The iPhone 5C was hardly a surprise unveiling. Apple's growth into world's premier smartphone manufacturer means it's now virtually unable to keep a secret. There are too many people involved in the production line and every tech website wants that exclusive.
But as soon as we started seeing coloured cases that was it, the scrawl was on the wall. And what a mess it was.
Playing with a 5C is like watching X Factor when you're hungover. It makes you want to put your foot through the telly.
Sorry Apple, but the fact is this: it seems people don't really want an iPhone 5C. Don't just take my word for that, look around you - how many users have you seen in the last month carrying a device that looks like it's covered in crayon vomit? Exactly.
I was queuing at the Apple store in Cambridge on the day the new Apple babes were born. The queue had hundreds of people in but the scene was comical as the doors opened and the iPhone 5S sold-out announcement came.
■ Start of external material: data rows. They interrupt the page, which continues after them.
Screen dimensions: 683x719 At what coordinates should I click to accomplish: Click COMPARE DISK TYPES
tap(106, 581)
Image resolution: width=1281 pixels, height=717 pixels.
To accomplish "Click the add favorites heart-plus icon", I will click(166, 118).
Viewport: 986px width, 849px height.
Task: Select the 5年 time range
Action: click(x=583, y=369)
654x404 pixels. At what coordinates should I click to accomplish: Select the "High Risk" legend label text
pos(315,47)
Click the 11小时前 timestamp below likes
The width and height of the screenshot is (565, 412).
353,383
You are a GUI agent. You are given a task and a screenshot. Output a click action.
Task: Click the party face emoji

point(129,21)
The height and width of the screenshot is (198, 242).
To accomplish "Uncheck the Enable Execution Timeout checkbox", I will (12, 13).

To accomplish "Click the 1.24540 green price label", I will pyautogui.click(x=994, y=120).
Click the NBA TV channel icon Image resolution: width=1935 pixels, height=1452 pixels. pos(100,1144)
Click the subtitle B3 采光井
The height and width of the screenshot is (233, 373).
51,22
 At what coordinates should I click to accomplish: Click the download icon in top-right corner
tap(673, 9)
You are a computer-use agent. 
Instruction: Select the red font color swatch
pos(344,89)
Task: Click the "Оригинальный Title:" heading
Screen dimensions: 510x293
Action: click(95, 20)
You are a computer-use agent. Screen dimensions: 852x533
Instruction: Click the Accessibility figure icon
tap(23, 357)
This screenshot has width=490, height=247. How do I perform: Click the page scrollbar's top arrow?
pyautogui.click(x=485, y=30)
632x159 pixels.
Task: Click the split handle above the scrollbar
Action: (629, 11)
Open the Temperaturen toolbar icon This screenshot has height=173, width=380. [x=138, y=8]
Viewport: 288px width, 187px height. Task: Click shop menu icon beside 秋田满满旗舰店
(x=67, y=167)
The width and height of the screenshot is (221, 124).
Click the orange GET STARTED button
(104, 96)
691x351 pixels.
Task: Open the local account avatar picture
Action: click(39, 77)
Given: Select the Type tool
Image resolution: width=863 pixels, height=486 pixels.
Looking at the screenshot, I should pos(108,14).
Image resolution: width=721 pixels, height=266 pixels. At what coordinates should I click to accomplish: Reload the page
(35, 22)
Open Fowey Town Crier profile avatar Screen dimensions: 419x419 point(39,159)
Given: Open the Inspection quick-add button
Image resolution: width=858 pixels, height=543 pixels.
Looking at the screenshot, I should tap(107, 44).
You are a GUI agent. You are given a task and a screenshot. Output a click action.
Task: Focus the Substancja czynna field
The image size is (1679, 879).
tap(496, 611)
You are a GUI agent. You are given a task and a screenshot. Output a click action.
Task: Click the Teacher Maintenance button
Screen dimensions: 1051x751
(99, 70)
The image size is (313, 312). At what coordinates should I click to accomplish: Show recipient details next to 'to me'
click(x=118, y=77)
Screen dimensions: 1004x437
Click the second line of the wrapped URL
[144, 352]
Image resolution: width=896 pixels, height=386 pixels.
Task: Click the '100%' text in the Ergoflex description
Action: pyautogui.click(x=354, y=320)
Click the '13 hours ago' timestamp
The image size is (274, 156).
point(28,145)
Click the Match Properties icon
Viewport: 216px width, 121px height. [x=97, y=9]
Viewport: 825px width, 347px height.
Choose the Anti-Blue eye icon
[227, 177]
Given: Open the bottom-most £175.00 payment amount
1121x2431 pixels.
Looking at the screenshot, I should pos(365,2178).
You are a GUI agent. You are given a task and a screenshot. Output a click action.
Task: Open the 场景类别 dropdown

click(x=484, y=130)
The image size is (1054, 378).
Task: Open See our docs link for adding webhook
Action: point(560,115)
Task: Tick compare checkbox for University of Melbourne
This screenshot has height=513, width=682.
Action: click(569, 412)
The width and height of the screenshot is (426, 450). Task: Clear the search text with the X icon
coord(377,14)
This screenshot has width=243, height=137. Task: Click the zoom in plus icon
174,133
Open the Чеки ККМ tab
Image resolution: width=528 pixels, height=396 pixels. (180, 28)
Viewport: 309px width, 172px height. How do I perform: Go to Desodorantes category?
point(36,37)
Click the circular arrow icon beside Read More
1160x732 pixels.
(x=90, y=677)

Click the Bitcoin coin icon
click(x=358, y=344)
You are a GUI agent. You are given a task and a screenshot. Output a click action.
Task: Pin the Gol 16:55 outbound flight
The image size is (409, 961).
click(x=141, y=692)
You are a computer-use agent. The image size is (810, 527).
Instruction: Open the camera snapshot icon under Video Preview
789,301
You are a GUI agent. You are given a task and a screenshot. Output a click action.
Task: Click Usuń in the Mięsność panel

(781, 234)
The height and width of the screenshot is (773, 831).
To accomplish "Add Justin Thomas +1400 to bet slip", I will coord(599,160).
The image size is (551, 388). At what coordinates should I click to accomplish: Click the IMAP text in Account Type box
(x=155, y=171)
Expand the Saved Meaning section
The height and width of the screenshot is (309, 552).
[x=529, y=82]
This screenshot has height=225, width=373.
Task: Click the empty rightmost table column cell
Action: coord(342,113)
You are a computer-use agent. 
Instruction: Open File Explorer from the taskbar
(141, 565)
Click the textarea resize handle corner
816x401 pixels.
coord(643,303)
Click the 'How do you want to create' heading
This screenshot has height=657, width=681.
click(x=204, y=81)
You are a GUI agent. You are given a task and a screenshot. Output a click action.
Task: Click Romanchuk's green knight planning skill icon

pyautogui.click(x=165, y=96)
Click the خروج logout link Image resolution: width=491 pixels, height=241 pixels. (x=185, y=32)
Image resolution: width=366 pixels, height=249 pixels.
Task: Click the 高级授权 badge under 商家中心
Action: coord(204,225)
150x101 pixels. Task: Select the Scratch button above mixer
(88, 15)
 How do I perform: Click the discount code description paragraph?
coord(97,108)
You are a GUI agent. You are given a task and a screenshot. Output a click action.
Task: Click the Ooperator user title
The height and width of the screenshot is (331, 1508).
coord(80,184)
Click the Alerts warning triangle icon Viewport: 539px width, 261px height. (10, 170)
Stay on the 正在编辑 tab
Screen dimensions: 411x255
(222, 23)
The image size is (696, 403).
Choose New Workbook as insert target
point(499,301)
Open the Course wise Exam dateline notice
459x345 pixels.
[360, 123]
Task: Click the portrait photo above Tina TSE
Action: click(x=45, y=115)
There was this collective sigh and only about ten people remained in line to get their hands on the cheaper version. The demand just wasn't there on launch day, and it just isn't there now.
Why? Well, better to turn that question around. Rather than ask why nobody wants one, how about why would anybody want one?
It's just last year's model whacked with the ugly stick to make it look like a more affordable, fun version. But in the end, the iPhone 5C lacks the premium feel an Apple device would tend to muster. What's fun about an old phone in a toy case that costs you an arm and a leg?
Mutton dressed as lamb
And price is part of the problem here. The inferior product normally comes with a significant rebate, but the 5C still costs a bomb. That's where Apple's dropped a huge clanger.
If people can afford a 5C, it's not that much extra to get the 5S which will hold its value more and has that feeling of being a newer and better device.
It's not the first time Apple has done this. Take an old product, stick the components in a new shell and tell the world to sit down. Relax. There's a new kid on the block. Yep, I'm talking about YOU, iPad Mini - you're just an iPad 2 in a smaller frame.
What a great way of clearing out the inventory. Of course, Steve Jobs always talked about there being no need for smaller tablets. But he also derided the idea of a cheaper iPhone.
Then again, he's not running the show now, Tim Cook is. And despite Jobs telling him to run Apple how he felt it should be run, not how he thought Jobs would have done, the fact is there has been a change of strategy.
Apple is eyeing up a slice of the budget market. Trouble is, Apple's customers don't tend to be the budget types.
The iPhone 5C deserves to fail. Why? Because Apple has launched it so half-heartedly. It hasn't given it a killer feature, nor is it piling them up and selling them cheap. There's pretty much nil incentive here to own one.
Cupertino has arrogantly assumed that those on a budget will find the cash to pay just that bit more for a 5C. It's a lesson Tim Cook's going to have to learn fast if he wants to keep profitable and stay in a job.